AI Models Learn to Think, Improve Math

A new framework helps language models refine their problem-solving abilities significantly.

Large Language Models (LLMs) are now capable of learning "higher-order thinking" (HOT)—complex skills like analyzing and creating—by receiving feedback, much like students improve their homework through iterative critique.

Research Objectives

Researchers set out to investigate two main questions:

Can LLMs enhance their HOT skills when solving math word problems (MWPs)?
How do different LLMs perform across various thinking levels?

This study delves into the nuances of LLM cognition and improvement.

Introducing the THINK Evaluation System

The study utilized a novel multi-agent evaluation system called THINK.

THINK comprises:

Six distinct agent programs, each representing a different level of thinking.
One overarching evaluation agent responsible for holistic assessment.

They meticulously tested seven advanced LLMs, including notable models like GPT-4O and MISTRAL-8B-IT, on a diverse set of 120 math problems. These problems were sourced from social media and newly generated by GPT-4O itself.

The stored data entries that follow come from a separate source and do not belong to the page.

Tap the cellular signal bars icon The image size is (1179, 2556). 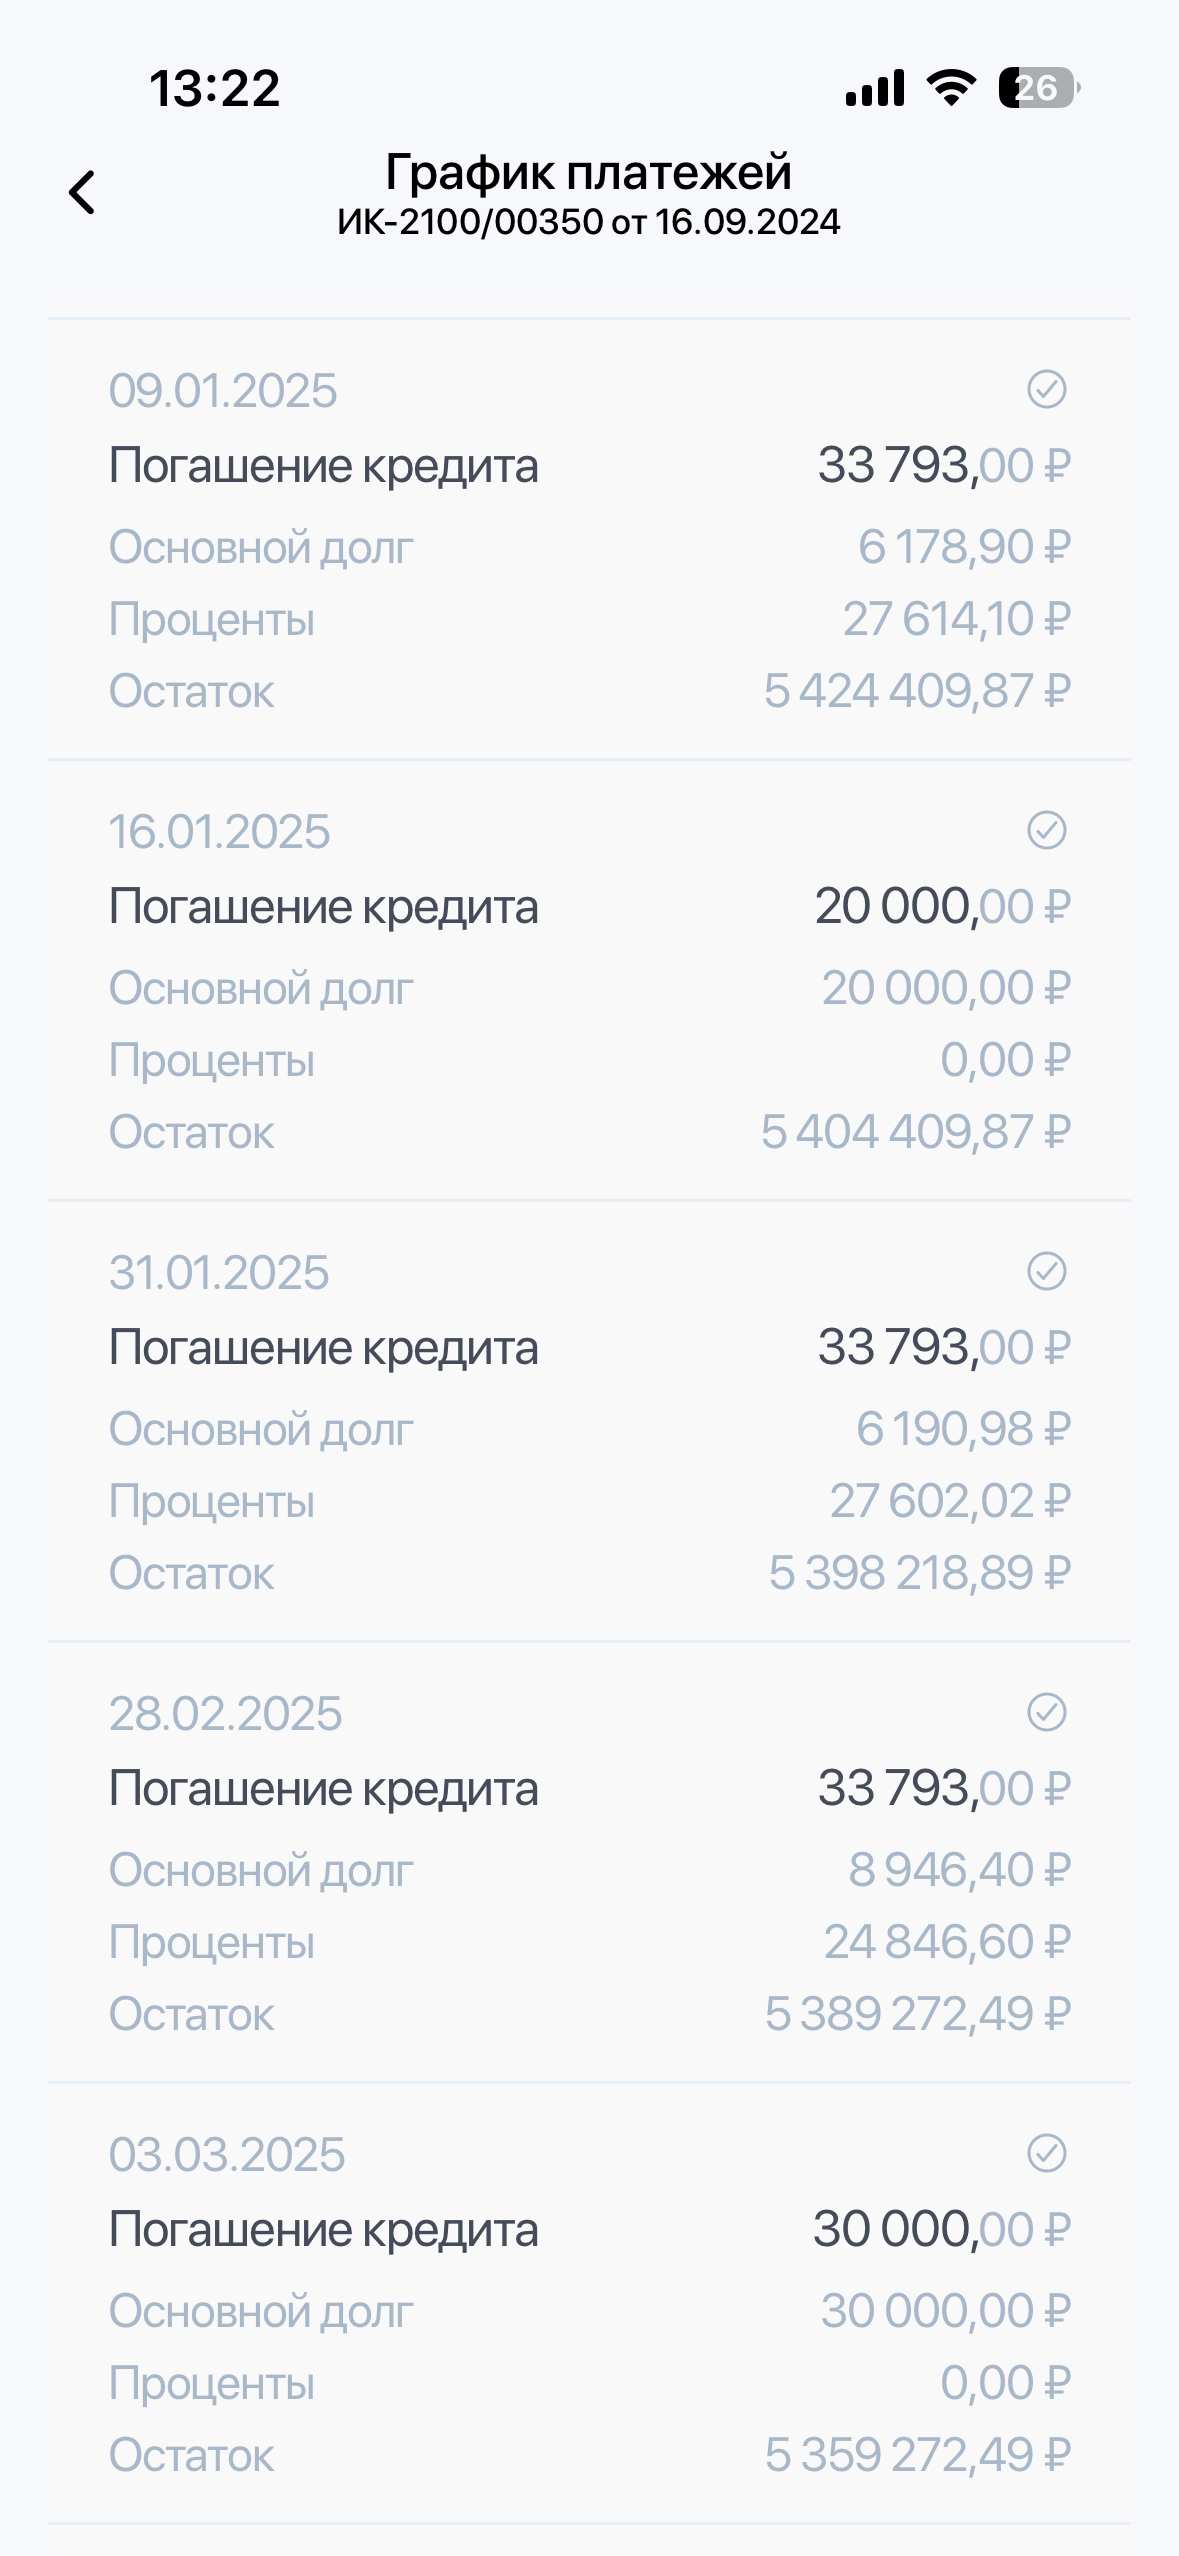click(875, 88)
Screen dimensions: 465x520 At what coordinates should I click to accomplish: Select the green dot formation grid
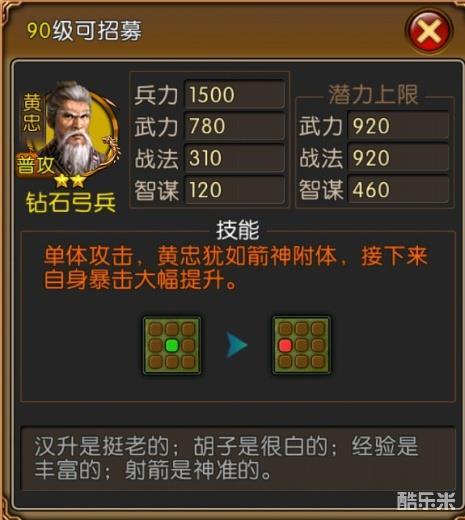(x=172, y=345)
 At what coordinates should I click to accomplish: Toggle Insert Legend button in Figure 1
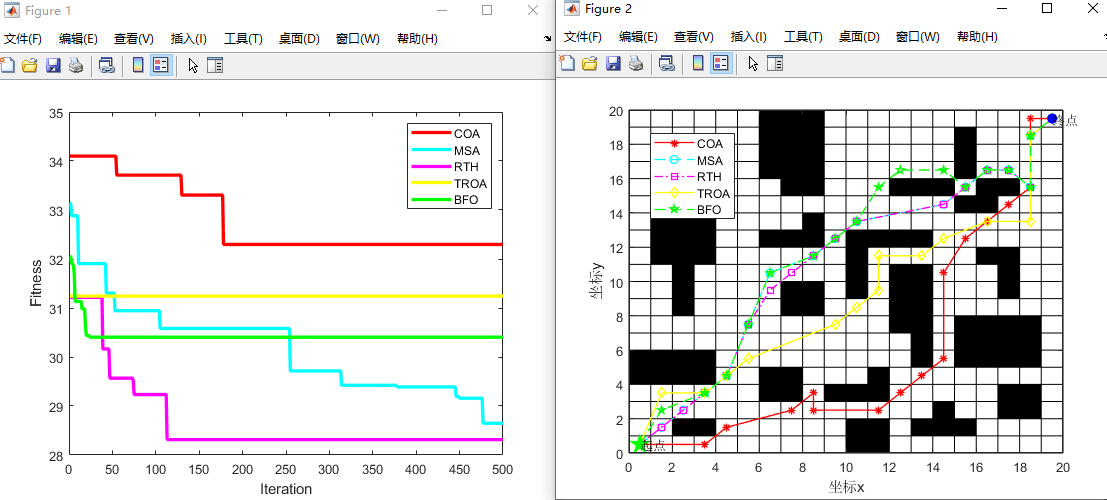(160, 66)
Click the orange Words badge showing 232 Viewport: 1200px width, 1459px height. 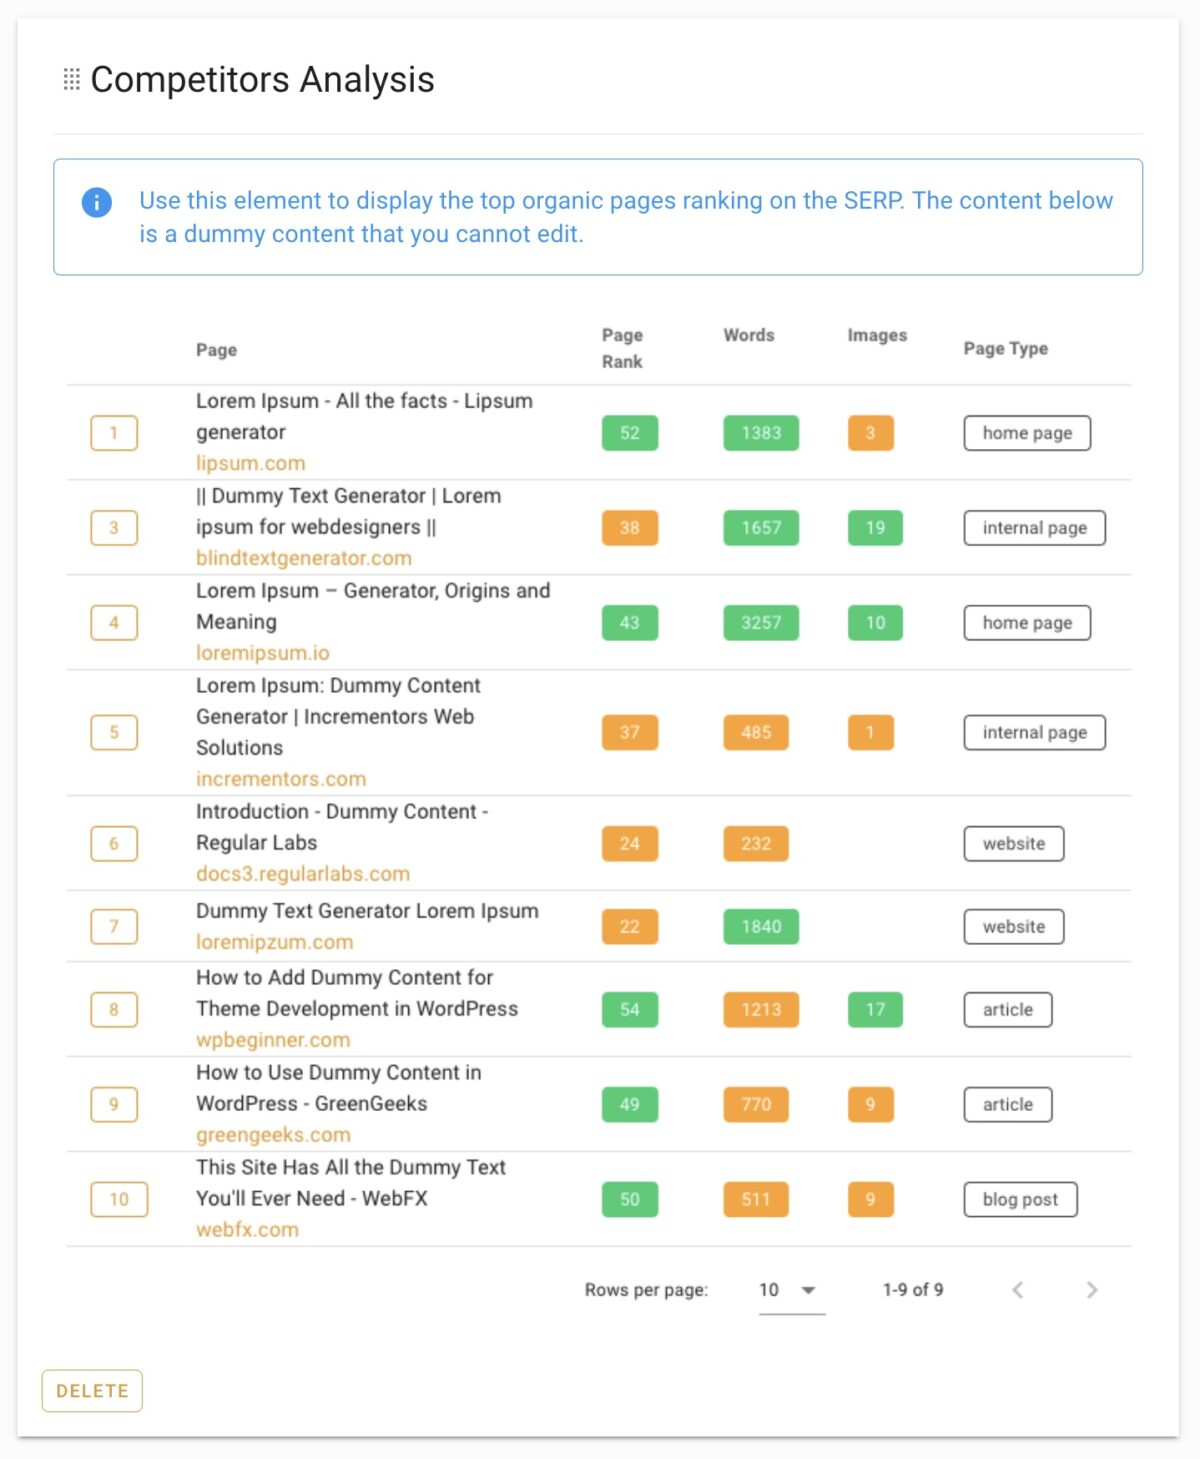[756, 843]
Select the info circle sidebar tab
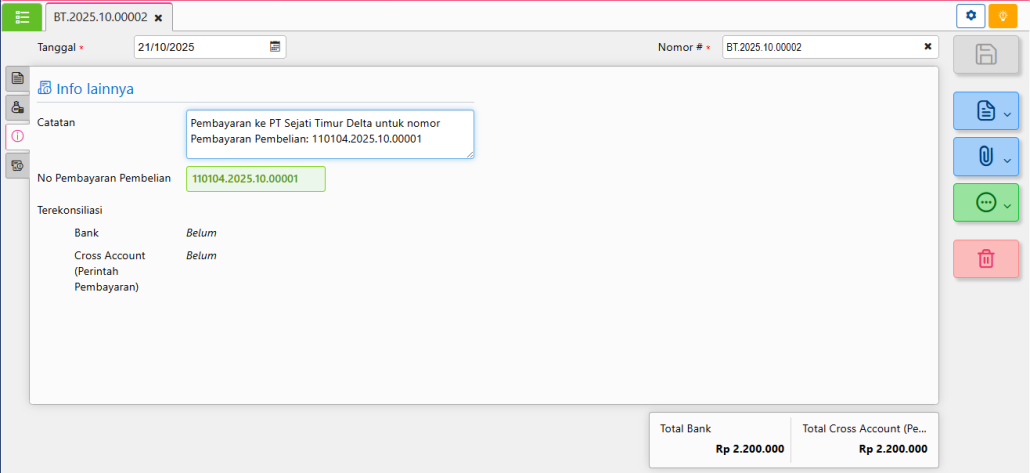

The LLMs followed an iterative process:

Generated initial problem solutions.
Received structured feedback from the THINK system.
Re-did their work, specifically focusing on "five keys" such as math concepts and clear narratives.

Key Findings

The study revealed several critical insights:

LLMs perform well on simpler tasks, such as "remembering" facts.
However, they struggle more with "applying" knowledge.
- Example: GPT-4O scored 86.92 in remembering but dropped to 76.71 in applying.
Proprietary (non-open-source) models, such as GPT-4O, generally outperformed open-source alternatives.
Crucially, receiving iterative feedback significantly helped LLMs improve their deeper reasoning skills.

"By making models 'think-aloud' through iterative critique, THINK offers a scalable, principled approach for the community to both measure and advance LLM cognition," the authors stated. "This paves the way for more robust reasoning capabilities in educational and real-world applications."

Limitations and Future Directions

The researchers acknowledge certain limitations:

The study used a specific set of flawed math problems, which might restrict the types of errors identifiable.
The evaluation method, while efficient, may not capture every facet of reasoning quality.

Future research aims to:

Explore more diverse problem sets.
Develop more comprehensive evaluation methods.

This new framework strongly indicates that AI can significantly improve its thinking skills through a structured learning process, hinting at a future where machines truly reason and create.

Reference

Yongan Yu, Mengqian Wu, Yiran Lin, Nikki G. Lobczowski. "THINK: Can Large Language Models Think-aloud?" arXiv preprint arXiv:2505.20184v1 (2025).